NCT01322503 · Status: COMPLETED · Phase: PHASE1 · Type: INTERVENTIONAL · Enrollment: 40

Last updated 2012-02-10

No results posted yet for this study

Summary

Objectives: To evaluate the role of human histo-blood group antigens in susceptibility to Norovirus infections.

Description of Study Design: Healthy volunteers with different blood types and low antibody titers to the challenge strain will be challenged orally with a Norovirus in the CCCR inpatient facility. Subjects with resistant (non-secretors) or susceptible (secretors (of either A, B or O blood group)) to the challenge strain will be recruited.

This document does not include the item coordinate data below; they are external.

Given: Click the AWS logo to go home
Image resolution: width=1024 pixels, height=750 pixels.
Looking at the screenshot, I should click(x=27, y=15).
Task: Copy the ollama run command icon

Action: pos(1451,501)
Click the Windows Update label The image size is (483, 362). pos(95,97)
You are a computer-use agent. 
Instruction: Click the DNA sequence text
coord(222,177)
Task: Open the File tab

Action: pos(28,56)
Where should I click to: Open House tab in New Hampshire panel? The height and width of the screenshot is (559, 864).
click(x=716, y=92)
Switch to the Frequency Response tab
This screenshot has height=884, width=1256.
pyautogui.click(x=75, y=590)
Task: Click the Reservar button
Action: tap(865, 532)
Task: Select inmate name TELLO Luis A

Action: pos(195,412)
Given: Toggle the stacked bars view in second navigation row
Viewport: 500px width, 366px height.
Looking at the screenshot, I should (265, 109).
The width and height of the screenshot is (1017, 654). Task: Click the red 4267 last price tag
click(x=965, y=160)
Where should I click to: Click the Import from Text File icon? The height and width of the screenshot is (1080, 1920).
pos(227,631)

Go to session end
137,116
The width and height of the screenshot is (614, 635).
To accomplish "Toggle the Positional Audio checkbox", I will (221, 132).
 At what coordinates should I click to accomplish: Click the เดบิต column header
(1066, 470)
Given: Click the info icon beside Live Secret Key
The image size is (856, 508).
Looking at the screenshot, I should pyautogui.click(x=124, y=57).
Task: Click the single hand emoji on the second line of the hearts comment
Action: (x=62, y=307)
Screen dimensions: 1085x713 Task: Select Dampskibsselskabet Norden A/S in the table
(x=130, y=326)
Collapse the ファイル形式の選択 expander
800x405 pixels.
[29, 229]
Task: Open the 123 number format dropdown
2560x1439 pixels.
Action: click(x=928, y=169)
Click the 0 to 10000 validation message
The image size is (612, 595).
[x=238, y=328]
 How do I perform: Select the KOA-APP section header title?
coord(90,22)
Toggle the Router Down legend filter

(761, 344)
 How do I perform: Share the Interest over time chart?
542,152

The challenge study will be conducted in two groups of twenty, each with approximately ten secretors and ten non-secretors. Three additional subjects per group will serve as alternates in the event that any of the study subjects are unavailable or become ineligible at the time of the inpatient study. Subjects will be monitored daily in the isolation facility for at least five days following this challenge for daily clinical and virological evaluations. Subjects will return to the investigational site for evaluation the day after discharge from the inpatient unit and about 30 days (28-35 days) post challenge.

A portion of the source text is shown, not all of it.